VII. Pemeriksaan Penunjang
PEMERIKSAAN PENUNJANG
Temuan-temuan laboratorium biasanya menunjukkan jumlah leukosit yang
meningkat (leukositosis) mencapai 15.000-40.000/mm3 dengan jumlah sel
polimorfonuklear terbanyak (pergeseran ke kiri atau shift to the left). Angka sel darah
putih < 5000/mm3 sering disertai dengan prognosis yang jelek. Kadar Hb biasanya
tetap normal atau sedikit menurun, dan laju endap darah biasanya meningkat dan
mungkin amat tinggi. 3,7,10
Sedangkan pada pemeriksaan radiologis, gambaran bronkopneumonia akan
tampak putih pada foto roentgen, karena terdapat eksudat fibrinosa terutama terdapat
pada bronkiolus, dimana penyebaran daerah infeksi berupa bercak konsolidasi
merata, dengan diameter sekitar 3-4 cm, yang mengikutsertakan alveoli secara
tersebar. Pada daerah terjadinya konsolidasi dapat ditemukan adanya bronchogram
udara. Juga harus dilakukan penilaian terhadap kemungkinan terjadinya hipoksia dan
asidosis respiratorik. Pulsasi oksimetri <95% menunjukkan adanya hipoksia.2
Pemeriksaan darah rutin pada kasus ini memperlihatkan jumlah leukosit masih
dalam batas normal, kadar Hb sedikit menurun, dan laju endap darah yang meningkat.

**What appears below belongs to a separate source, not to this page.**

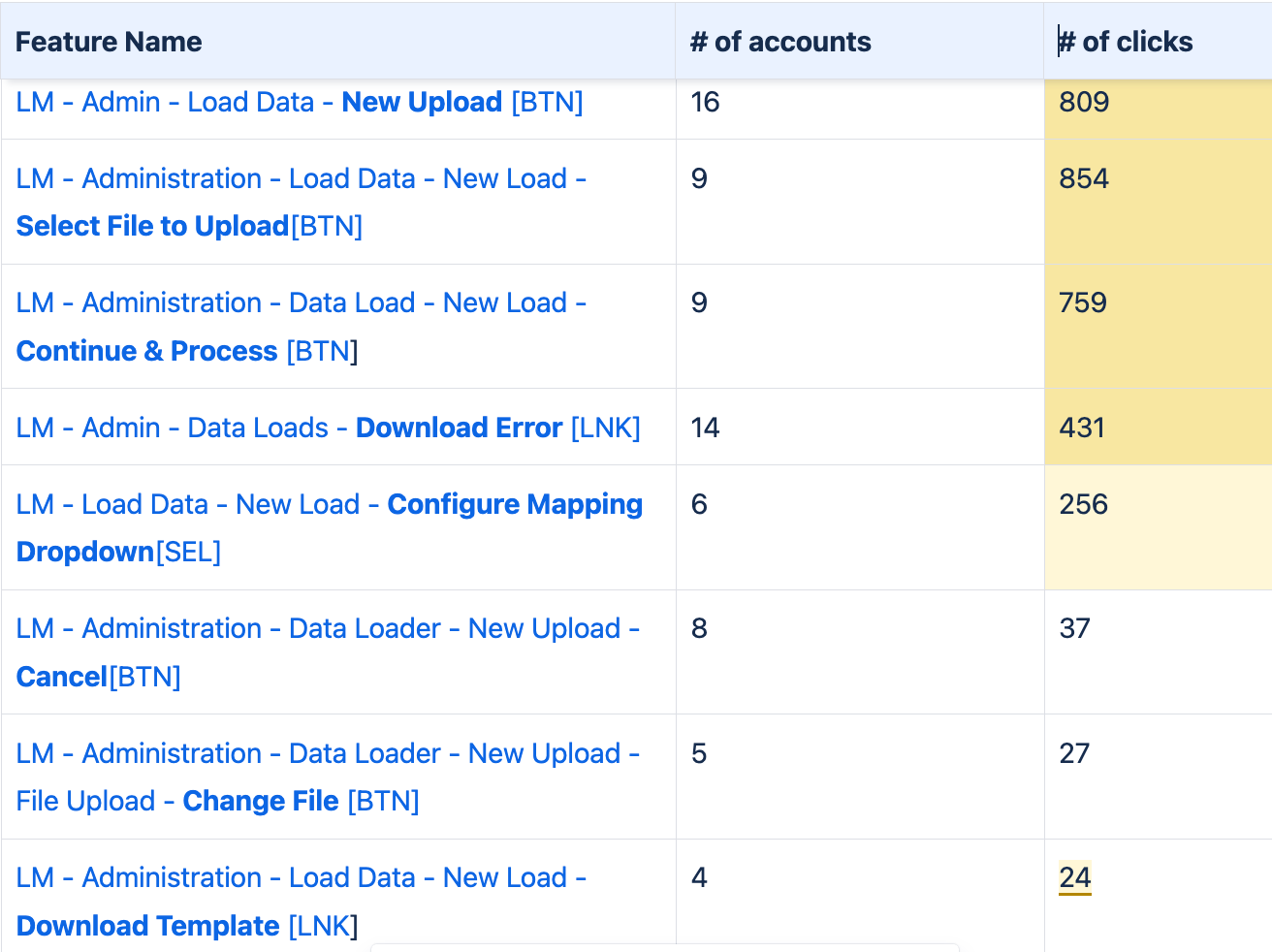Click the underlined 24 clicks value
Image resolution: width=1272 pixels, height=952 pixels.
[x=1074, y=878]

Sedangkan pada pemeriksaan radiologis, didapatkan gambaran bronkopneumonia
berupa infiltrat parahilar dekstra sinistra yang merupakan petunjuk adanya
penyebaran daerah infeksi berupa bercak konsolidasi merata pada paru kanan dan
kiri.
VIII.Komplikasi
Bakteri mempunyai kemampuan menghancurkan jaringan paru dan
membentuk abses, kemudian menyebabkan kerusakan paru yang permanen seperti
bronkiektasis, fibrosis, dan bronkostenosis. Selain itu, bakteri mempunyai
kecenderungan meluas ke perifer, ke rongga pleura, menimbulkan empiema, fistula
bronkopleura, dan piopneumotoraks, keadaan umum penderita menjadi jelek dengan
sesak napas dan nyeri pleura yang hebat. Komplikasi bakteriemia dapat disertai
meningitis, otitis media, sinusitis, abses otak, abses ginjal, abses hati, endokarditis
bakterialis yang umumnya berhubungan dengan prognosis yang buruk. Selain itu,
pada bronkopneumonia harus diwaspadai adanya kematian karena gagal nafas dan
septikemia.1,4,7
IX. Penatalaksanaan
Pada umumnya penatalaksanaan penderita dengan bronkopneumonia sama
dengan penatalaksanaan pada pasien pneumonia yaitu terdiri dari :
1. Medikamentosa
Sebaiknya pengobatan berdasarkan etiologi dan uji resistensi, tetapi
berhubung hal ini tidak selalu dapat dikerjakan dan memakan waktu, maka dalam
praktek diberikan pengobatan polifragmasi. Pemilihan antibiotik didasarkan pada
usia, gambaran klinis dan pola resistensi lokal bakteri patogen yang dominan. Terapi
simtomatik, untuk panas dapat diberikan antipiretik, dan untuk batuk dapat diberikan
antitusif.5,17,18
2. Terapi suportif atau perawatan khusus :5,9,
- Istirahat ditempat tidur (tirah baring)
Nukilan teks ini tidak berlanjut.